Offensive “Highlights” (Using That Word Generously)
Masataka Yoshida knocked in a run in the first inning, reminding us he still exists.
Rob Refsnyder hit a solo homer in the second — yes, Rob Refsnyder. If you had that on your bingo card, congratulations, you’re a liar.
Trevor Story tied the game in the sixth with an RBI single and then, for good measure, got caught stealing for the first time this season. Story going 31-for-31 in steals was fun while it lasted. Tonight, he looked like a guy running for the last train and tripping on the platform.
And then came the pièce de résistance: Nick Sogard’s walk-off infield chopper. Not a line drive, not a majestic bomb, just a half-hearted worm burner. Nate Eaton belly-flopped home like a guy trying to win a Slip ’N Slide contest, and suddenly Fenway was in full champagne mode.
Missed Chances, aka the Sox Brand
The Sox went 3-for-17 with runners in scoring position. That’s not an offense; that’s a group therapy session. Bases loaded in the fifth? One measly run. Watching this team hit with RISP is like watching someone try to start a lawnmower with a wet shoelace — all effort, no spark.
Turning Points (and Stomach Turns)
Fifth Inning: A’s walk in a run, then Hernaiz slaps a two-run single to make it 4-2. Fenway collectively started Googling “NFL Sunday ticket.”
Sixth Inning: Sox tie it 4-4 thanks to Story and Yoshida, then immediately go silent like they accidentally sat on the TV remote.
Tenth Inning: The game ends not with a bang but with a chopper and a prayer. Eaton slides in safe, Sogard gets mobbed, and Boston celebrates like they just cured polio.

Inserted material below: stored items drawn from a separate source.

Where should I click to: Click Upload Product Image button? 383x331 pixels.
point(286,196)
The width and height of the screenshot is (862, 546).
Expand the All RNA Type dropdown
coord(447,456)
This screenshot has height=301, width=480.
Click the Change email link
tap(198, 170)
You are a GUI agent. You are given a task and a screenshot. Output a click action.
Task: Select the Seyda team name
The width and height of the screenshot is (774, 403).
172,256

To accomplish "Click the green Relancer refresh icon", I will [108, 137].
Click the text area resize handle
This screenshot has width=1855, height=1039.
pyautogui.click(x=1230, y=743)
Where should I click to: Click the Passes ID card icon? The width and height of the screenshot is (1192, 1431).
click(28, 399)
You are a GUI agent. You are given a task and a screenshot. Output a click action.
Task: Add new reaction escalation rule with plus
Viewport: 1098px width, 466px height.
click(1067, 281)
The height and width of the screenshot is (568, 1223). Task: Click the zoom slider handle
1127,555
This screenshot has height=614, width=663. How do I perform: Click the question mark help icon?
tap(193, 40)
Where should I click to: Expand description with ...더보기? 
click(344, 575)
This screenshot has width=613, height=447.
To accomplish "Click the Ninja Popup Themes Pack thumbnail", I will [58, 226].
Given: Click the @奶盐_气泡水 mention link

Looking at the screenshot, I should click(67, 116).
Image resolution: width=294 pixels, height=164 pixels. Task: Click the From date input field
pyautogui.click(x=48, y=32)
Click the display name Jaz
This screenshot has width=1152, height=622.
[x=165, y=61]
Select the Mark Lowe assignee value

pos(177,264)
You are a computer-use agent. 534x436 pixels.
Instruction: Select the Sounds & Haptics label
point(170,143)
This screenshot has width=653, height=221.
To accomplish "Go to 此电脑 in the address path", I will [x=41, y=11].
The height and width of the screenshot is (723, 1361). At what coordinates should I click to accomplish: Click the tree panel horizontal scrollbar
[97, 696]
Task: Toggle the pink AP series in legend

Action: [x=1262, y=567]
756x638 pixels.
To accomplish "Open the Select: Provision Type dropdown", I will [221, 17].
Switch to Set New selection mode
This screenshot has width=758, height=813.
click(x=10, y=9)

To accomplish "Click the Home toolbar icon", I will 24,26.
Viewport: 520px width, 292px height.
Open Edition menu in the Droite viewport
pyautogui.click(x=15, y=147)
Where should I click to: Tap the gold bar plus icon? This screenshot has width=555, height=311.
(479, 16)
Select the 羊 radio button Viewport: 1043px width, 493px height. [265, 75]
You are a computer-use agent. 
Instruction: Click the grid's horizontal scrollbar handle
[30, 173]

Season Context: Wins That Feel Like Hangovers
This was Boston’s 11th walk-off win of the season, which sounds heroic until you realize it’s basically code for “we blew it nine innings straight and got lucky in extras.” The Sox are now 21-26 in one-run games, which is the statistical equivalent of saying: “We like to make things as hard as humanly possible.”
The Wild Card race is tighter than a TSA line at Thanksgiving. Drop this one and you’re limping into irrelevance. Win it? You’re still technically in it, though every game feels like Russian roulette with Nerf darts.
What Still Stinks (Spoiler: A Lot)
Clutch hitting: You can’t keep going 3-for-17 with men on base unless you’re actively trying to sabotage yourself.
Bullpen stability: Tonight’s parade of relievers was less “bridge to the closer” and more “rickety rope bridge over a canyon.”
Mental toughness: Oakland is a glorified Triple-A team. If you’re sweating bullets against them at Fenway, good luck when you face anyone with an actual payroll.
The Bottom Line
The Red Sox didn’t so much beat the A’s as they survived them. A win’s a win, sure — but if you’re popping champagne over Nick Sogard dribbling one to short, maybe lower your expectations.
The Sox live to fight another day in the Wild Card race, but if this is the brand of baseball they’re rolling out? Get the defibrillator ready. It’s gonna be a bumpy couple of weeks.